III. La question en litige et la norme de contrôle applicable

[17] La seule question en litige en l’espèce est de savoir si la décision de la SAI est raisonnable et, plus particulièrement, si la SAI a commis une erreur dans son appréciation des motifs d’ordre humanitaire.

[18] Les deux parties conviennent que la norme de la décision raisonnable s’applique à la décision de la SAI. Je suis du même avis. Dans l’arrêt Canada (Ministre de la Citoyenneté et de l’Immigration) c Vavilov, 2019 CSC 65 (« Vavilov »), la Cour suprême du Canada a confirmé que la norme de contrôle applicable est présumée être celle de la décision raisonnable lorsqu’une cour se penche sur le fond d’une décision administrative, et je suis d’avis que la question soulevée en l’espèce ne justifie pas de déroger à cette présomption (aux para 10, 16).
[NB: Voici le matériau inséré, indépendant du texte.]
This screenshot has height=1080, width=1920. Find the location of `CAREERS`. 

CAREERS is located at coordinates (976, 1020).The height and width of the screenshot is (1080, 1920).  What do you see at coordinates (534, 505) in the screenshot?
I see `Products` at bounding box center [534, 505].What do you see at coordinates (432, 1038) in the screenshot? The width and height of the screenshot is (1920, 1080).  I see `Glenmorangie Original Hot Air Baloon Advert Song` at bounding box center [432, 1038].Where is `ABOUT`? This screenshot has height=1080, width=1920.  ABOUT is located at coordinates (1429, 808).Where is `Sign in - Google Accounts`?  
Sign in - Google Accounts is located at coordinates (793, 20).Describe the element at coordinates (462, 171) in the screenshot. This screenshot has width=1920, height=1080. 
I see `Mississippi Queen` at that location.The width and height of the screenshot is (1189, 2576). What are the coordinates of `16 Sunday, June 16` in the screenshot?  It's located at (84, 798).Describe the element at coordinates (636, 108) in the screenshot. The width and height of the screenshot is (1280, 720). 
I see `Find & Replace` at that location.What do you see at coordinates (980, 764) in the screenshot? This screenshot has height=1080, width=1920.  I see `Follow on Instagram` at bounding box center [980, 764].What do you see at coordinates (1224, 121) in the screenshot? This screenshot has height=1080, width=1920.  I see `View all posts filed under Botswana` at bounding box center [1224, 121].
[19] Le contrôle selon la norme de la décision raisonnable est empreint de déférence, mais demeure rigoureux (Vavilov, aux para 12‑13). La cour de révision doit établir si la décision faisant l’objet du contrôle, y compris son raisonnement et son résultat, est transparente, intelligible et justifiée (Vavilov, au para 15). Une décision raisonnable est fondée sur une analyse intrinsèquement cohérente et rationnelle et est justifiée au regard des contraintes juridiques et factuelles auxquelles le décideur est assujetti (Vavilov, au para 85). La question de savoir si une décision est raisonnable dépend du contexte administratif, du dossier dont le décideur est saisi et de l’incidence de la décision sur les personnes qui en subissent les conséquences (Vavilov, aux para 88‑90, 94, 133‑135).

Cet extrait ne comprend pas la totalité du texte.